Start of Block

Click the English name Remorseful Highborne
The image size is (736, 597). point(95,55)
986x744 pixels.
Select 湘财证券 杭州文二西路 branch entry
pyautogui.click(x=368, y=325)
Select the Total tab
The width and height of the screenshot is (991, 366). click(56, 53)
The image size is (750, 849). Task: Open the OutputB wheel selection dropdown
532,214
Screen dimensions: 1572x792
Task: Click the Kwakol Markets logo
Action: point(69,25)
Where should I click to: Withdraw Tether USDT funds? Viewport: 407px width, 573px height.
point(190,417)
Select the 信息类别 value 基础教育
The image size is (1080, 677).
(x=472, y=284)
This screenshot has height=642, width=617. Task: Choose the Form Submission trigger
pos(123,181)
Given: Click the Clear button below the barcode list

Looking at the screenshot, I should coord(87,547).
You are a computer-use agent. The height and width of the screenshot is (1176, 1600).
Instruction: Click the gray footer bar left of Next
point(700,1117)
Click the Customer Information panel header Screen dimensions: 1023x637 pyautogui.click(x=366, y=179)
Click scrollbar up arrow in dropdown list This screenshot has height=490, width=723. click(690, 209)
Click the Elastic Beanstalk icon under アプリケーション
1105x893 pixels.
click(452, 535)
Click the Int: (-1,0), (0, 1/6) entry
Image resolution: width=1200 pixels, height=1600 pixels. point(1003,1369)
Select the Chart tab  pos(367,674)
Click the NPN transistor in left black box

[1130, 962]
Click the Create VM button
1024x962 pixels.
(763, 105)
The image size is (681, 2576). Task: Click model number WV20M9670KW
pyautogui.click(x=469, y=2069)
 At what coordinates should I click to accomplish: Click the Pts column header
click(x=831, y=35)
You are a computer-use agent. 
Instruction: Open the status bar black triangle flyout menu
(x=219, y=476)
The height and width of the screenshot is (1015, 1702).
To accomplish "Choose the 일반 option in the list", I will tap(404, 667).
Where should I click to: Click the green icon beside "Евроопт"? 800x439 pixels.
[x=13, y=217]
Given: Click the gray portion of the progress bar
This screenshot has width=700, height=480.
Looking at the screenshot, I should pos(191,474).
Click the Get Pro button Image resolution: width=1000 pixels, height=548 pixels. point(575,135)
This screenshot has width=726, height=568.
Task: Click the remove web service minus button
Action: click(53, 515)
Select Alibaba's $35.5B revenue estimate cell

End of Block

EXERCISE INSTRUCTIONS -
Line by line, retype the entire listing exactly.

WRITTEN SOLUTION -
Click the English name Remorseful Highborne
The image size is (736, 597). point(95,55)
986x744 pixels.
Select 湘财证券 杭州文二西路 branch entry
pyautogui.click(x=368, y=325)
Select the Total tab
The width and height of the screenshot is (991, 366). click(56, 53)
The image size is (750, 849). Task: Open the OutputB wheel selection dropdown
532,214
Screen dimensions: 1572x792
Task: Click the Kwakol Markets logo
Action: point(69,25)
Where should I click to: Withdraw Tether USDT funds? Viewport: 407px width, 573px height.
point(190,417)
Select the 信息类别 value 基础教育
The image size is (1080, 677).
(x=472, y=284)
This screenshot has height=642, width=617. Task: Choose the Form Submission trigger
pos(123,181)
Given: Click the Clear button below the barcode list

Looking at the screenshot, I should coord(87,547).
You are a computer-use agent. The height and width of the screenshot is (1176, 1600).
Instruction: Click the gray footer bar left of Next
point(700,1117)
Click the Customer Information panel header Screen dimensions: 1023x637 pyautogui.click(x=366, y=179)
Click scrollbar up arrow in dropdown list This screenshot has height=490, width=723. click(690, 209)
Click the Elastic Beanstalk icon under アプリケーション
1105x893 pixels.
click(452, 535)
Click the Int: (-1,0), (0, 1/6) entry
Image resolution: width=1200 pixels, height=1600 pixels. point(1003,1369)
Select the Chart tab  pos(367,674)
Click the NPN transistor in left black box

[1130, 962]
Click the Create VM button
1024x962 pixels.
(763, 105)
The image size is (681, 2576). Task: Click model number WV20M9670KW
pyautogui.click(x=469, y=2069)
 At what coordinates should I click to accomplish: Click the Pts column header
click(x=831, y=35)
You are a computer-use agent. 
Instruction: Open the status bar black triangle flyout menu
(x=219, y=476)
The height and width of the screenshot is (1015, 1702).
To accomplish "Choose the 일반 option in the list", I will tap(404, 667).
Where should I click to: Click the green icon beside "Евроопт"? 800x439 pixels.
[x=13, y=217]
Given: Click the gray portion of the progress bar
This screenshot has width=700, height=480.
Looking at the screenshot, I should pos(191,474).
Click the Get Pro button Image resolution: width=1000 pixels, height=548 pixels. point(575,135)
This screenshot has width=726, height=568.
Task: Click the remove web service minus button
Action: click(53, 515)
Select Alibaba's $35.5B revenue estimate cell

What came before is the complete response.